SO, if any of you are a child like me, and prefer to eat (ok, lick…) the icing off the cake/cupcakes and then toss the actual cake, then I HAD to come up with a healthy alternative. Because no matter what, NOTHING is stopping me from frosting…and trust me, in all my years of baking, and tasting icing to make sure not too sweet etc., the result is an upset belly when you over do it. So check out the below recipe, it is healthy, Paleo-friendly, and refined sugar-free!
Feel free to eat this frosting/mousse on its own as a dessert topped with fresh berries or toasted coconut, or any add-ins you desire!
Paleo Chocolate Mousse Frosting
Yield: 3 cups of frosting, enough for one 9” double layer cake or 15-18 cupcakes
Ingredients
1 cup coconut cream, or 1 can (13.6 oz.) of chilled coconut milk (see note below)
1/3 cup honey
1 tsp pure vanilla extract
2 tablespoons cocoa powder
Directions
Note: If using coconut milk, place can in refrigerator for at least two hours before making mousse to allow coconut cream to separate. Open chilled can and scoop out the cream that has separated and floated to the top. Save or discard the remaining water.

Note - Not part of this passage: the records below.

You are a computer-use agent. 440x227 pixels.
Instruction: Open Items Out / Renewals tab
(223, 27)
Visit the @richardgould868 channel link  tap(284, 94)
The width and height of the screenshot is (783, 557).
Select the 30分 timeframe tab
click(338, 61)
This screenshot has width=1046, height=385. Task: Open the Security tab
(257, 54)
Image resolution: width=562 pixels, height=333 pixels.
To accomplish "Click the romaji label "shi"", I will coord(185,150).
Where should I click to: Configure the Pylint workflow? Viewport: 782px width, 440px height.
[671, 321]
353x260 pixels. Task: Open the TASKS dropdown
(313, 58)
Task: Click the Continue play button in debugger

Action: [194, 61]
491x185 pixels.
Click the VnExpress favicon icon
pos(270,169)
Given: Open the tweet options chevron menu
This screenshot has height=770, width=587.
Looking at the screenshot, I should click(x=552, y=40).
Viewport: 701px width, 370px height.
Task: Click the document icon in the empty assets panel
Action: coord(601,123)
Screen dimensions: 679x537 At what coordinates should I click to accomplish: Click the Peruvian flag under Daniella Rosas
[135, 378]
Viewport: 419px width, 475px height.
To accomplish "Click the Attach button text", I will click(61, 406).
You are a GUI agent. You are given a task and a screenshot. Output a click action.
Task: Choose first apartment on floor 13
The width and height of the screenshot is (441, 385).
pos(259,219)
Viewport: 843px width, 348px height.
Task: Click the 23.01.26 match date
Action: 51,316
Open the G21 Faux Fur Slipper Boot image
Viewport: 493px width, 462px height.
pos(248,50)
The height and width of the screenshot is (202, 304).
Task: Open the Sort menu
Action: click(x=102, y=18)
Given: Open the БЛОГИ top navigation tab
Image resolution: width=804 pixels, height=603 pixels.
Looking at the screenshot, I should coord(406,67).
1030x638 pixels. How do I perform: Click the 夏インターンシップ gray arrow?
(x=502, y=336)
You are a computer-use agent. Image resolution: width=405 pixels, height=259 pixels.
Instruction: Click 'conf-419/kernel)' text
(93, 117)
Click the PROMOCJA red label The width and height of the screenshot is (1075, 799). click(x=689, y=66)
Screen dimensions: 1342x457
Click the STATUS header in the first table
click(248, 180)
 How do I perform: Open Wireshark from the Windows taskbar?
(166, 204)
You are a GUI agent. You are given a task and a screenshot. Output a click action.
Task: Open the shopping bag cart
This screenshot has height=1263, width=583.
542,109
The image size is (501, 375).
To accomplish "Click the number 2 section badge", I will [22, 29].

- Combine coconut cream, honey and vanilla extract in a large bowl. Using an electric hand mixer, mix together on high speed setting for about one minute.
- Add cocoa powder, 1 tablespoon at a time, mixing on medium speed to combine until mousse becomes thick (like whipped cream).
- Keep chilled until ready to serve.
Enjoy as a dessert on its own, as a frosting for cake/cupcakes, or spoon on top of fresh berries.